Beginning with the line containing "684x384 pixels." and ending at the last line of the records, transcribe each line exactly. Do not include pictures.
(Beginning of Data in this exercise)
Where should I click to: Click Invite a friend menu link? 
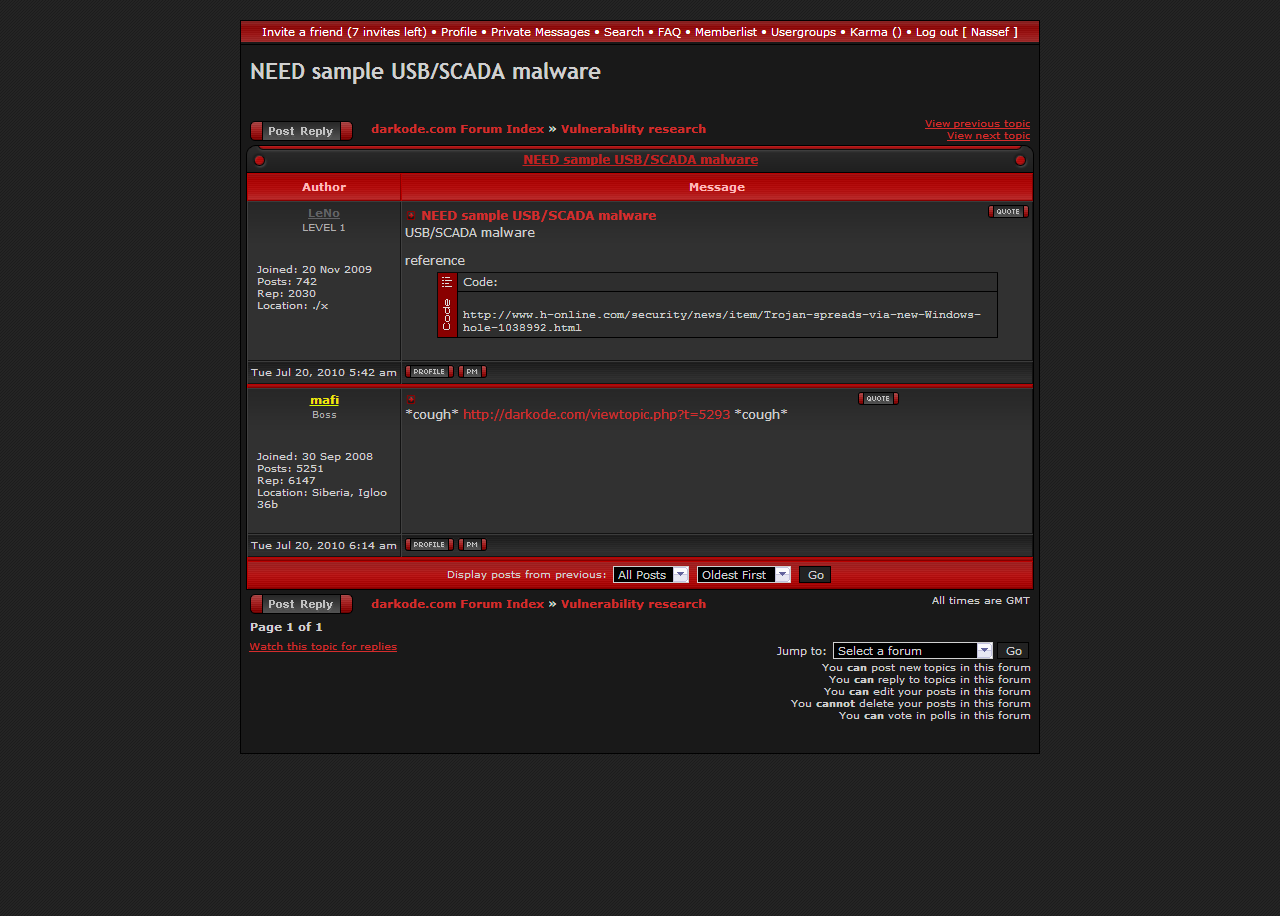(344, 32)
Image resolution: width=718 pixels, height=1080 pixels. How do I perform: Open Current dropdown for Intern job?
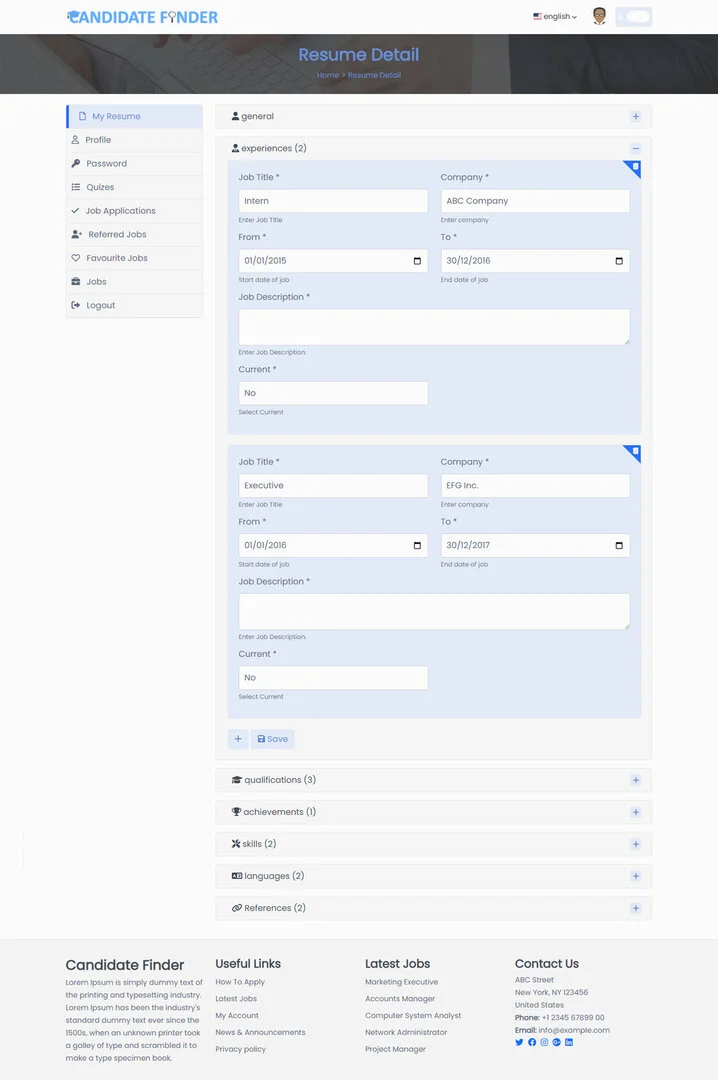(333, 393)
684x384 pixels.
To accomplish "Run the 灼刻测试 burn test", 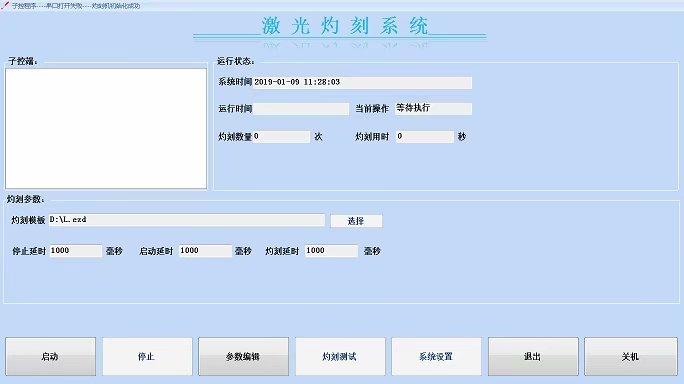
(End of Data in this exercise)
▶ Response area
684x384 pixels.
To accomplish "Run the 灼刻测试 burn test", 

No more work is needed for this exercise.